Since organisations lose an estimated 5% of their revenue to fraud annually and more than half of occupational fraud happens due to a lack of internal controls or overriding of existing internal controls, CEOs and CFOs must take note of key behavioural clues among their employees to identify possible fraud. Red flags include the following:
- Living beyond their means
- Experiencing financial difficulties
- Having an unusually close association with a vendor/supplier/customer
- Displaying control issues and an unwillingness to share duties
- Being irritable, suspicious or defensive
- Being bullish or intimidating
- Displaying a “wheeler-dealer” attitude
- Having divorce/family problems.
Since procurement fraud schemes have become prevalent in recent years, other red flags to consider as possible indications of such fraud schemes include:
- Collusive bidding by contractors, also known as “bid rigging”
- Bribes and kickbacks
- Split purchases
- Rigged specifications
- Unjustified sole source awards/awards without following competitive processes
- Fictitious vendor
- Manipulation of bids
- False statements and claims by contractors or suppliers
- Leaking of bid information
- False, inflated or duplicate invoices
- Failure to meet contract specifications
- Excluding qualified bidders
- Conflict of Interest
Apart from adhering to the legislative framework, the private sector must invest in robust internal regulatory and compliance policies to mitigate fraud and corruption risks. Although not mandatory, compliance programmes may prove effective in mitigating corruption risks and developing better business practices. One key focus for CEOs and CFOs should be to take a more risk-based approach to onboarding new third-party contractors and suppliers by conducting anti-corruption due diligence reviews.
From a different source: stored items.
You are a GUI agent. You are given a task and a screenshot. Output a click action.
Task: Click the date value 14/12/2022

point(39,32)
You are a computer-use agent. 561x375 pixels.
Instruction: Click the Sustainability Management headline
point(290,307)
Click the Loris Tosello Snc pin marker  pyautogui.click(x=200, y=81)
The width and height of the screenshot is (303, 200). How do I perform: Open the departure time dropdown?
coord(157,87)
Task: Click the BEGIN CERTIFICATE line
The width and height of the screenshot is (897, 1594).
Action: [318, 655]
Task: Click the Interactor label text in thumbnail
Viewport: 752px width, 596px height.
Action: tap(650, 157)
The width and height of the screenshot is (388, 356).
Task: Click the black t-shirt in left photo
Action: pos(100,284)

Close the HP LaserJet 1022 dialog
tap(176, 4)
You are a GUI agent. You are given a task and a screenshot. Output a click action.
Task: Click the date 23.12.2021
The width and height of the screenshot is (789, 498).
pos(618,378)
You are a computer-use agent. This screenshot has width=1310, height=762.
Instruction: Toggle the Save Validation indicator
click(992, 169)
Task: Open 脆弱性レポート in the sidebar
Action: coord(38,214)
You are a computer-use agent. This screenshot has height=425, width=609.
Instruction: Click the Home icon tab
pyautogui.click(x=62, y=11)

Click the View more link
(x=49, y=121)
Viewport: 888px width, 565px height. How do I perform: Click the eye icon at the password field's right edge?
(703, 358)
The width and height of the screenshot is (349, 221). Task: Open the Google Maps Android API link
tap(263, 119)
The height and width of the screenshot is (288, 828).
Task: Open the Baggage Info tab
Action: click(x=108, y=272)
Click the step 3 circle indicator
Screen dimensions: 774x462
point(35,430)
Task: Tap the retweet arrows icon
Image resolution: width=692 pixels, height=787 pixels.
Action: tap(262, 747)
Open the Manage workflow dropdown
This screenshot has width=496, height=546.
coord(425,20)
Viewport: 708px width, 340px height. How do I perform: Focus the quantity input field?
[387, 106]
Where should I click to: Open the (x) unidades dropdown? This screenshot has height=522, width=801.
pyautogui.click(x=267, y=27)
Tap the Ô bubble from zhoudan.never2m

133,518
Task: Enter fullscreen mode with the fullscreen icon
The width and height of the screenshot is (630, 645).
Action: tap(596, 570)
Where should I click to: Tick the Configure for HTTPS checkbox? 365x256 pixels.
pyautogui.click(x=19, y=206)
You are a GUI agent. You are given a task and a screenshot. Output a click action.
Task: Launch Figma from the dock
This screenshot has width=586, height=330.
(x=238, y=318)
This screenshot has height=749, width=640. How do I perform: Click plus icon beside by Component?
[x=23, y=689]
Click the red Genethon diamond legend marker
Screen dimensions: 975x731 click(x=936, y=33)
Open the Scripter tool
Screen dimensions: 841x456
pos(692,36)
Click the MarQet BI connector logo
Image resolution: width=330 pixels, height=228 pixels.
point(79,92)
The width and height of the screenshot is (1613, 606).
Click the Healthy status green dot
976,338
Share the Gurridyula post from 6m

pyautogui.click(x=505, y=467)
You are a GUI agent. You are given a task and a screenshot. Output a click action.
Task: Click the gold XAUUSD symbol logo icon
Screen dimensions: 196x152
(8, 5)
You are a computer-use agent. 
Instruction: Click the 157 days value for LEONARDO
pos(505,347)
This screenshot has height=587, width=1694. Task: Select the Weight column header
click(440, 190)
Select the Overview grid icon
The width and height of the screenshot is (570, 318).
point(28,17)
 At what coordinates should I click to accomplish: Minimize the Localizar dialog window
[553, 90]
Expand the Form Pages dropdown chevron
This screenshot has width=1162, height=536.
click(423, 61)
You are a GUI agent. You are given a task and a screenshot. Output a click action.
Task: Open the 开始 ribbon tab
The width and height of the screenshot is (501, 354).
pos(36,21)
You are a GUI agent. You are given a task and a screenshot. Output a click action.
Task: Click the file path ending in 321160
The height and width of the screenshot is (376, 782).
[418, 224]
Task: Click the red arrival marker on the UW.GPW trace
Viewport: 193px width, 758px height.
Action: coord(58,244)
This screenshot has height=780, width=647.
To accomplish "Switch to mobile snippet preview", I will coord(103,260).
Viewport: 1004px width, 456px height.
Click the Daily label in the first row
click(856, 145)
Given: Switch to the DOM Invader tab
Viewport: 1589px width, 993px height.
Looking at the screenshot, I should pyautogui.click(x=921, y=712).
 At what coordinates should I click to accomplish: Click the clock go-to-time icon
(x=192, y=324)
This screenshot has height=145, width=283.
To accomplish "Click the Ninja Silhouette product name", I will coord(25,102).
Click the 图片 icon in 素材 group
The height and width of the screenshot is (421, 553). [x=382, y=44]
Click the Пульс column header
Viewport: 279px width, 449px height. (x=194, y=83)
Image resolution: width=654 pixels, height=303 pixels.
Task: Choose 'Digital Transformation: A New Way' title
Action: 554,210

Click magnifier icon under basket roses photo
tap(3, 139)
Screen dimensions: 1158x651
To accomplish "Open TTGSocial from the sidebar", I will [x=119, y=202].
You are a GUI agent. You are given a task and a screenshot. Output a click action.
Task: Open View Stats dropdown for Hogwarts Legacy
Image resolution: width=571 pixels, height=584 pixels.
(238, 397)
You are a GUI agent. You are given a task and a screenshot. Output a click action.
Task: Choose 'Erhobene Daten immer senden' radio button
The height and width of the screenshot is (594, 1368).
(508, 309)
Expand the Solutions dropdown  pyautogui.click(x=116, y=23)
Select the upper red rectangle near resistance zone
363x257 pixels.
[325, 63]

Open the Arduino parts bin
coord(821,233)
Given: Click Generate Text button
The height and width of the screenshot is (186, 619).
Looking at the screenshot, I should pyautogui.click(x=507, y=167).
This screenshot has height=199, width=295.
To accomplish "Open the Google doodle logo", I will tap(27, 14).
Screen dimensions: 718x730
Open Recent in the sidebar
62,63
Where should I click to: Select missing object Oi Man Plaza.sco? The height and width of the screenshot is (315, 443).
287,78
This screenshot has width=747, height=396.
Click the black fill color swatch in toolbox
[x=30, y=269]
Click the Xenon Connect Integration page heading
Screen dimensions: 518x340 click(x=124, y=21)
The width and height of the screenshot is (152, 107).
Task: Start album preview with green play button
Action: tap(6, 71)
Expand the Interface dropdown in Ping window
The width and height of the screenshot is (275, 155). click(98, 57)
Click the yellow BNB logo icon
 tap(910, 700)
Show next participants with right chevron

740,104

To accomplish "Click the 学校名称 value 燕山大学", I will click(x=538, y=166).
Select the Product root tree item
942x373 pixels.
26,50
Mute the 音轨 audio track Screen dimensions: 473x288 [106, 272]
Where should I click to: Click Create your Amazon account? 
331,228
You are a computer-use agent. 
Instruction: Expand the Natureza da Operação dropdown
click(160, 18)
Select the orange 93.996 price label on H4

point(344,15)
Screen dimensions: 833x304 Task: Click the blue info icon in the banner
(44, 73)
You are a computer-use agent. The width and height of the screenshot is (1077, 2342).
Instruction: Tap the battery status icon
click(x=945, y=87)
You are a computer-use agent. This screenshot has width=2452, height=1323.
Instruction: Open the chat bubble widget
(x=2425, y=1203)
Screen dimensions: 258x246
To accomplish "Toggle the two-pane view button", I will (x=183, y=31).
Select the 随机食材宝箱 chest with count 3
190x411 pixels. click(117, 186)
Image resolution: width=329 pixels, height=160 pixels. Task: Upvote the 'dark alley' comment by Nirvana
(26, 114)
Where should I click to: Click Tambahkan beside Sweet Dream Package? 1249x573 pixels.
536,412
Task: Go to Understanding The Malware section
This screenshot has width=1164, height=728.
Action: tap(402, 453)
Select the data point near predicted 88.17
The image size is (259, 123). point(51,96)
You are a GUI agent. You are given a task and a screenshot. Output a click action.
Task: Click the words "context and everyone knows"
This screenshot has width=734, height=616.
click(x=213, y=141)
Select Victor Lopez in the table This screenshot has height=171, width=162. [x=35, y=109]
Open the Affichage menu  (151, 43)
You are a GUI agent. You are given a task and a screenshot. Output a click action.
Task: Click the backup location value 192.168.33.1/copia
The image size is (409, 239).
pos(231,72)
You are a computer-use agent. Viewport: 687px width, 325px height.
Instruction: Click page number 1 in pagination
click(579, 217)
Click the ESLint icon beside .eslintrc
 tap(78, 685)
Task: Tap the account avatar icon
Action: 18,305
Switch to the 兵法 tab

Suggested approach to address fraud and corruption
Anti-fraud controls can result in lower fraud losses and quicker fraud detection, while anti-fraud and corruption can be addressed in six action steps:
- Commitment to create a company culture and operational system where employees, customers and suppliers know that your company has a zero-tolerance policy towards fraud, bribery and corruption.
- Identify your company’s risks and be prepared to address them, including those relating to compliance.
- Develop goals, strategies and policies to drive your company’s success while ensuring that you get the buy-in from colleagues and employees by highlighting the importance of these policies.
- Implementing anti-corruption and compliance programmes throughout the company and your value chain.
- Practicing the “what gets measured gets done” principle by monitoring, measuring and evaluating the impact of your company’s anti-fraud and corruption policies to identify successes and areas that need work.
- Provide regular feedback about anti-corruption efforts to all stakeholders, employees and supplies, while reiterating that your company is continuously striving to improve your efforts. Consider publishing the company’s fraud and corruption policy on your company’s website.
Management must be responsible for setting the tone and example at the top by creating an ethical culture through their words and actions. This requires management to be familiar with the types of improprieties that might occur within their areas of responsibility and be alert to any indication of irregularity. If an internal or external fraud investigation is launched, it must remain confidential, apart from consultation with the legal and human resources division about appropriate disciplinary and possible legal actions to be instituted against the relevant employee(s).
Conclusion
CEOs and CFOs must never consider dealing with corporate fraud and corruption as low risks as missing important red flags could jeopardise their company’s financial and reputational well-being and lead to criminal prosecution.